= WORK TASK =
Search the records for "using". Report every line where it occurs.

= Dataset entries =

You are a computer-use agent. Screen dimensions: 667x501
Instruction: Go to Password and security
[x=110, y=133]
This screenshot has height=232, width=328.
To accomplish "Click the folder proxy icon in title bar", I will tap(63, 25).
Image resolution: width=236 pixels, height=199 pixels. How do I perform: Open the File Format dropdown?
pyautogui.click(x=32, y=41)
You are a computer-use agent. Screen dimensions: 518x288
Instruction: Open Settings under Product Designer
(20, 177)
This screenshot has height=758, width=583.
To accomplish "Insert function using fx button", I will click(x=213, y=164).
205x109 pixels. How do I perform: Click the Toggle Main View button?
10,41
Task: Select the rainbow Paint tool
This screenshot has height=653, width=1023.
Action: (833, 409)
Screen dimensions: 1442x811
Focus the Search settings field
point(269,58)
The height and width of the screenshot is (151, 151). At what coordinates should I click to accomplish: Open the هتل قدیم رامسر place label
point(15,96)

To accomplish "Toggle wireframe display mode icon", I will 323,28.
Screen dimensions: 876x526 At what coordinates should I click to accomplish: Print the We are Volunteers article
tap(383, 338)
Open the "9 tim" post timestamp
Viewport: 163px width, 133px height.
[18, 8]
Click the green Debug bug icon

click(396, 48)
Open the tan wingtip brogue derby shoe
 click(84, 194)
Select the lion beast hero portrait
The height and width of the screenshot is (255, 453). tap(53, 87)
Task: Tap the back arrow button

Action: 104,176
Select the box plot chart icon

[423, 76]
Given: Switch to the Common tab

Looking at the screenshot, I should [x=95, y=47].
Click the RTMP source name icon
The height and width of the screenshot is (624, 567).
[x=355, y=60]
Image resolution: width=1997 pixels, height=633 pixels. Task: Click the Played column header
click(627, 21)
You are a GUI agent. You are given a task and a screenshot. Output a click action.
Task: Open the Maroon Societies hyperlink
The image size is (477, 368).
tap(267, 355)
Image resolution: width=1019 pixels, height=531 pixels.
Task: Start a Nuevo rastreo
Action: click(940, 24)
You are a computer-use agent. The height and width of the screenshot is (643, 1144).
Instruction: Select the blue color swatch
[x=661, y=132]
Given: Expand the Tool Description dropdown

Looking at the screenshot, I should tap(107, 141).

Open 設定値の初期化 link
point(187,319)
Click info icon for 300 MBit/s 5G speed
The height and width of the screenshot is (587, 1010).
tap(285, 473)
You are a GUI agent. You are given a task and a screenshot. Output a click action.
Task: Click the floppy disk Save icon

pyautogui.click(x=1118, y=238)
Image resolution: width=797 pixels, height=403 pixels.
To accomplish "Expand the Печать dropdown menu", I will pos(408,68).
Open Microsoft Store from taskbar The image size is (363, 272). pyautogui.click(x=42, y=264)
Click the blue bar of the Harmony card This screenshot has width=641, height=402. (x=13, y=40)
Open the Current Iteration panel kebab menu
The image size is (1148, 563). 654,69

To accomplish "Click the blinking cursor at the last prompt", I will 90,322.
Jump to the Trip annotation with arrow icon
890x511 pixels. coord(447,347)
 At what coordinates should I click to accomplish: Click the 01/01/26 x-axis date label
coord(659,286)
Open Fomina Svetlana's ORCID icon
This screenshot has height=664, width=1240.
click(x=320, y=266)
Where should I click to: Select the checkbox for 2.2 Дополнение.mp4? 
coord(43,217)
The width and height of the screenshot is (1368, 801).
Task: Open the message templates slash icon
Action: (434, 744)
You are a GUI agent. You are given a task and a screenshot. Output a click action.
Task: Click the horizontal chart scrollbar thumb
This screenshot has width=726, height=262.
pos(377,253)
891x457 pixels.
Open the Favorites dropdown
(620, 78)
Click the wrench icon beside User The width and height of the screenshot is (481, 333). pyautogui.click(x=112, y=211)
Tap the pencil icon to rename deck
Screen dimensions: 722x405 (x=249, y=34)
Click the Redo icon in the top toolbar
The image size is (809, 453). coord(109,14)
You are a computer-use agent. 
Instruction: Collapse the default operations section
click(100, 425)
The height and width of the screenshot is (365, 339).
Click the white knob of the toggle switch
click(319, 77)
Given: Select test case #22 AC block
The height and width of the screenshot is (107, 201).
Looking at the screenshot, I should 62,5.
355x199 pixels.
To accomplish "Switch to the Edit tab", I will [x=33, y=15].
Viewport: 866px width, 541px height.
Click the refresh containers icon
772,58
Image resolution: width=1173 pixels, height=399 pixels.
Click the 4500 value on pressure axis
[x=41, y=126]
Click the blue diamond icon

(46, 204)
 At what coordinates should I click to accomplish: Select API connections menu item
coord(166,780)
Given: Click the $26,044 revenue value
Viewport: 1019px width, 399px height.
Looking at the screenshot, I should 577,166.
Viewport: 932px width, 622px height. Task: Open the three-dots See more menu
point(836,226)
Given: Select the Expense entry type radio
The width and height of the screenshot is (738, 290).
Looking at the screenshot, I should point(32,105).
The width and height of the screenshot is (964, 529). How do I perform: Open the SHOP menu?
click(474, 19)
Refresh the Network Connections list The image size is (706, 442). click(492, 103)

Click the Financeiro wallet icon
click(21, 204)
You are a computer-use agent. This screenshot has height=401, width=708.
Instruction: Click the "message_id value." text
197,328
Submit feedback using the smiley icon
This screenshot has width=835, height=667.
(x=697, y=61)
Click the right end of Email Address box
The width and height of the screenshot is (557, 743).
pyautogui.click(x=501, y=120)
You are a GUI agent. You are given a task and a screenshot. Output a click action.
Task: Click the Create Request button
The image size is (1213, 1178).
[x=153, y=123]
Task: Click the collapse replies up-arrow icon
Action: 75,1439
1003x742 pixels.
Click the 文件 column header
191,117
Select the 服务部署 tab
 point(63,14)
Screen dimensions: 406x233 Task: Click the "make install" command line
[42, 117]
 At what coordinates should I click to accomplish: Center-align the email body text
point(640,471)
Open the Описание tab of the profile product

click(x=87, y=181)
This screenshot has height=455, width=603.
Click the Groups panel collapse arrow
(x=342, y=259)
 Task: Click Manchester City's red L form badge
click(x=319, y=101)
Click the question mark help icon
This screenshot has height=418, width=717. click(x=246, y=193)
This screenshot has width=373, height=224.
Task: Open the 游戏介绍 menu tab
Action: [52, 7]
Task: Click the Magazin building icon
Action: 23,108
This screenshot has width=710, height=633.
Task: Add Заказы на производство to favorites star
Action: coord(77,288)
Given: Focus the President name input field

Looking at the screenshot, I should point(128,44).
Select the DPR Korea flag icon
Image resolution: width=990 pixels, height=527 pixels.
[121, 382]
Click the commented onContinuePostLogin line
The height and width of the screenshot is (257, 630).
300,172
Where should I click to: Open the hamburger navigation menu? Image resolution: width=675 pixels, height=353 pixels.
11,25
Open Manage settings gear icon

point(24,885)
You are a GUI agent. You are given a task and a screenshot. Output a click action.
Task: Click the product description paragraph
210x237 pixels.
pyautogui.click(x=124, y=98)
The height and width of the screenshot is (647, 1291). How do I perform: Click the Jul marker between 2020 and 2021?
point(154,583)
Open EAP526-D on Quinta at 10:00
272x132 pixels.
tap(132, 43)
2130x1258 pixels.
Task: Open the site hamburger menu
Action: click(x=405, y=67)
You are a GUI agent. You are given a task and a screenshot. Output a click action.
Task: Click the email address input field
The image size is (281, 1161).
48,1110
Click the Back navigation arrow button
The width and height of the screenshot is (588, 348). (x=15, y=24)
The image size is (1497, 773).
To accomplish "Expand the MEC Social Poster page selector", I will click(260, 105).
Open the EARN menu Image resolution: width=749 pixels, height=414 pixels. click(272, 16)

= TASK RESULT =
To accomplish "Insert function using fx button", I will click(x=213, y=164).
Submit feedback using the smiley icon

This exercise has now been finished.